I came home after going to the store for the salts and was able to snap a picture of her. Couldn't get a side shot since she's nestled in her plant. Her scales are protruding a lot more than they were before :[


----------



## prodrumernate (Jun 22, 2012)

oh my..that looks like the signs of dropsy to me..any1 can verify?


----------



## LebronTheBetta (Apr 23, 2012)

CRAP. D: That's Dropsy... There's not much you can do. Try to PM OFL or Sakura about this. I think it's time to get the clove oil... ;'(


----------



## prodrumernate (Jun 22, 2012)

go to the link i posted.scroll down a little until u find dropsy..read the info in it..they also have a picture.but the symptoms u named and looking at the picture.thats dropsy..but since u can see her better..check out the link and the info on it..

http://www.bettatalk.com/betta_diseases.htm


----------



## stoof (Aug 24, 2012)

Poor fishy :'[


----------



## prodrumernate (Jun 22, 2012)

it doesnt look to severe..and i dont want to say it is 100% sure dropsy..i know little about it and the link i posted is the only way i know.ekkk hope im not the bad news bearer..


----------



## teeneythebetta (Apr 29, 2012)

Wow thats defenitely dropsy 

*Dropsy
*•Symptoms: Your betta will have a bloated belly and raised scales. They will look like a pine cone. This is usually a fatal disease caused by an internal bacterial infection resulting in internal organ failure but many have had success bringing fish back when treated quickly.
Early Symptoms: Swollen eyes (important), Gray belly (important), Clamped fins, Lethargy. If your fish has swollen eyes and a gray belly, I suggest that you treat it for Dropsy.
•Treatment: If you spot the early signs of Dropsy then treat him/her with ES at 1-2tsp/gal and Jungle’s Anti-Parasite pellets while performing 100% daily water changes. It helps to increase the temperature to 84*F. If he/she has begun Pineconning then do the full course as described below:
Performing daily 100% water changes. Increase the temperature to 84*F. Add 1-2 tsp/gal Epsom Salt. Use API General Cure OR API Erythromycin OR Maracyn II and/or Maracyn for best results. Feed something containing Metronidazole, for example, Jungle’s Anti-Parasite pellets. If caught early, Dropsy is curable.


----------



## prodrumernate (Jun 22, 2012)

im the bad news bearer....
thank you teeneythebetta for confirming it unfortunately 
id say its in the early stages and there is still hope...


----------



## stoof (Aug 24, 2012)

*sigh*

Well I'm going to continue the 100% daily water changes and up the temperature. 

I've never fed her live food which generally seems to be the main root of dropsy.

She definitely isn't as big as the betta in the link prodrumernate posted but she does have the bloated belly and is pretty lethargic. 

No swollen eyes or grey patches though.

I'll keep researching other things I can do that might help. Seems a bit hopeless though :[


----------



## LebronTheBetta (Apr 23, 2012)

That's definitely Dropsy.  Being bloated and gray belly are the early signs. This is the later course of internal breakdown. (AKA Dropsy)


----------



## teeneythebetta (Apr 29, 2012)

prodrumernate said:


> im the bad news bearer....
> thank you teeneythebetta for confirming it unfortunately
> id say its in the early stages and there is still hope...

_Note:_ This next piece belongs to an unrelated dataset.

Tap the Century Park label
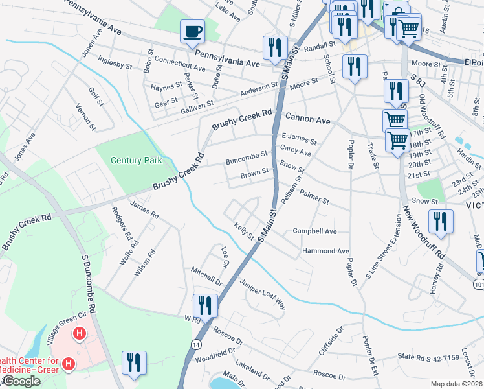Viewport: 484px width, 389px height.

Im not trying to burst anyone's bubble, but pertruding scales is the late signs of dropsy. Im so sorry to the OP. As LTB mentioned, you may want to consider euthanizing, but that is your decision.
If you would like to euthanize, let me know and i can tell you how to do it without causing her any pain; humanely.


----------



## stoof (Aug 24, 2012)

I'm going to mull things over and decide what I want do. I really appreciate all of the help you guys have given me.


----------



## prodrumernate (Jun 22, 2012)

teeneythebetta said:


> Im not trying to burst anyone's bubble, but pertruding scales is the late signs of dropsy. Im so sorry to the OP. As LTB mentioned, you may want to consider euthanizing, but that is your decision.
> If you would like to euthanize, let me know and i can tell you how to do it without causing her any pain; humanely.


i know and i hope i didnt sound rude or anything.i just meant u confirmed my suspicions because i wasnt 100% sure myself.but with a second opinion confirmed it even though its unfortunate but atleast now we know what it is. i feel bad i was the first to say it is dropsy.

u,LTB and i are saying it is.now its down to getting it taken care of.to me it seems to be the early stages which she has more of a chance to recover and thats what im hoping for.


----------



## prodrumernate (Jun 22, 2012)

stoof said:


> I'm going to mull things over and decide what I want do. I really appreciate all of the help you guys have given me.


personally i wouldnt rush into a quick decision.i would want to do a little more research and see if anything can be done or if euthanization is the best.oh this is saddening


----------



## teeneythebetta (Apr 29, 2012)

stoof said:


> I'm going to mull things over and decide what I want do. I really appreciate all of the help you guys have given me.


no problem. im so sorry this is happening.. I hate telling people the seriousness but I'd rather be straight forward.

I've dealt with dropsy before and dwelled on the euthanization idea. it is very tough to consider.


----------



## teeneythebetta (Apr 29, 2012)

prodrumernate said:


> i know and i hope i didnt sound rude or anything.i just meant u confirmed my suspicions because i wasnt 100% sure myself.but with a second opinion confirmed it even though its unfortunate but atleast now we know what it is. i feel bad i was the first to say it is dropsy.
> 
> u,LTB and i are saying it is.now its down to getting it taken care of.to me it seems to be the early stages which she has more of a chance to recover and thats what im hoping for.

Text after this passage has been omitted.